*** Selected extract

Adapting the D&D Cartoon to Playable Adventure, Part 2 – Nuts & Bolts

Part One is here

Note this article was written in 2005 and thus 3.5 edition D&D was used.

I knew that adapting the cartoon to the actual rules and “reality” if you will of the D&D roleplaying game wouldn’t be easy. In the cartoon all the characters are controlled by one person – the writer of the episode in question. Their powers change at any given time to handle the situation. When everyone needs to make their Reflex save to survive, everyone makes their Reflex save. No actual dice are rolled. That’s probably the trickiest bit.

Enter: Action Points. Action points (Drama Dice, etc) are actually quite popular in d20 variants and other RPGs right now, so it’s not too far of a stretch for most roleplayers to get. In Monte Cook’s Arcana Unearthed, “Hero Points” basically add 20 to a die roll. In my campaign, there are no real rules for Action Dice. If you fail at a task and you want to cash in (“burn”) an Action Point, I can make the player reroll, or I can just say for the sake of the story that the task succeeded. I’ve been doing this for a while with Zero Dice in Spaceship Zero so I’ve gotten the hang of where the ends of the spectrum are for in-game cheats like this. If the characters are to survive the sometimes awesome perils set upon them in the stories adapted from the cartoon, they will definitely need some rerolls or out-and-out fudging. Action Points are given to a player who does something heroic or solves one of DM riddles or basically does whatever is needed to advance the story (in a dramatic way).

******
*** Data shown

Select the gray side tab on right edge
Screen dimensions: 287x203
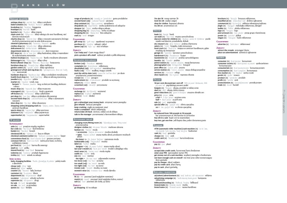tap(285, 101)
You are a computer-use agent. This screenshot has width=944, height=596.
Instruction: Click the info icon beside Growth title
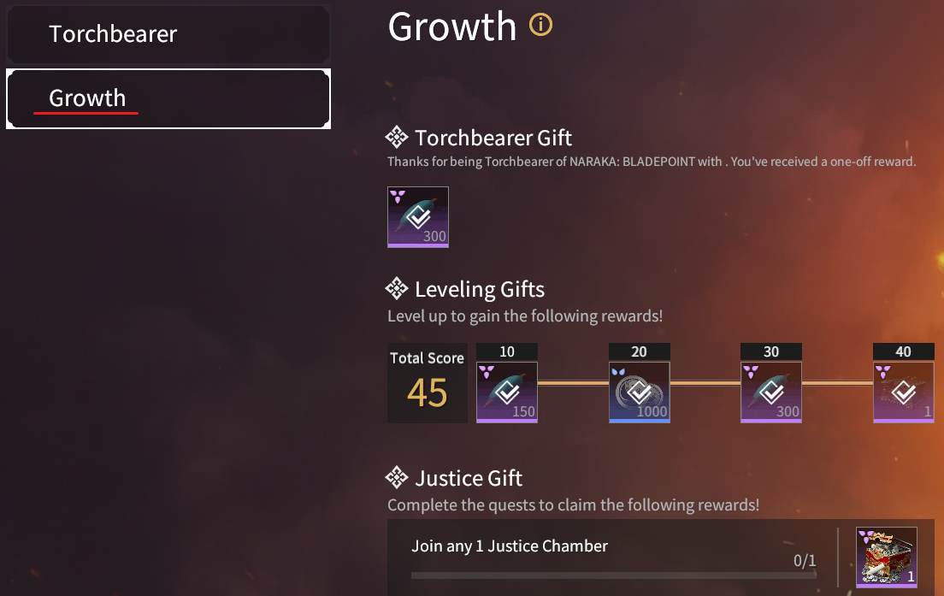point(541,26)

******

Prompt A >> Write each line of the saved data entries as a string in a JSON list, with one string per line. Leave out the blank lines and the pictures.
Prompt B >> Continue the article on adapting the D&D cartoon to a playable adventure from its final sentence.

Exercise response A >>
[
  "Select the gray side tab on right edge",
  "Screen dimensions: 287x203",
  "tap(285, 101)",
  "You are a computer-use agent. This screenshot has width=944, height=596.",
  "Instruction: Click the info icon beside Growth title",
  "point(541,26)"
]

Exercise response B >>
You, the actual DM, will have to decide how long the campaign is going to be. Will you try to adapt the entire series of 27 episodes? Or will you just try a few for novelty’s sake? Also, how will you distribute experience points? What CR is Venger and Tiamat, and at what level do you pit the kids against a beholder? My solution was to pick less than ten episodes. I give them exactly enough XP to advance to the next level once an episode is complete. So I can expect the PCs to reach between 6th and 10th level before I call the campaign quits.

If you use alignment in the campaign (which I can’t say I recommend) you will want your player characters to be “pure of heart” for the purpose of a couple episodes. How “pure of heart” is defined is up to you, but I would assume it means chaotic good, neutral good or lawful good. If you’ve got players who are not accustomed to roleplaying outside the confines of the alignment system and are likely to kill for the sake of killing, then by all means enforce a good alignment on your players.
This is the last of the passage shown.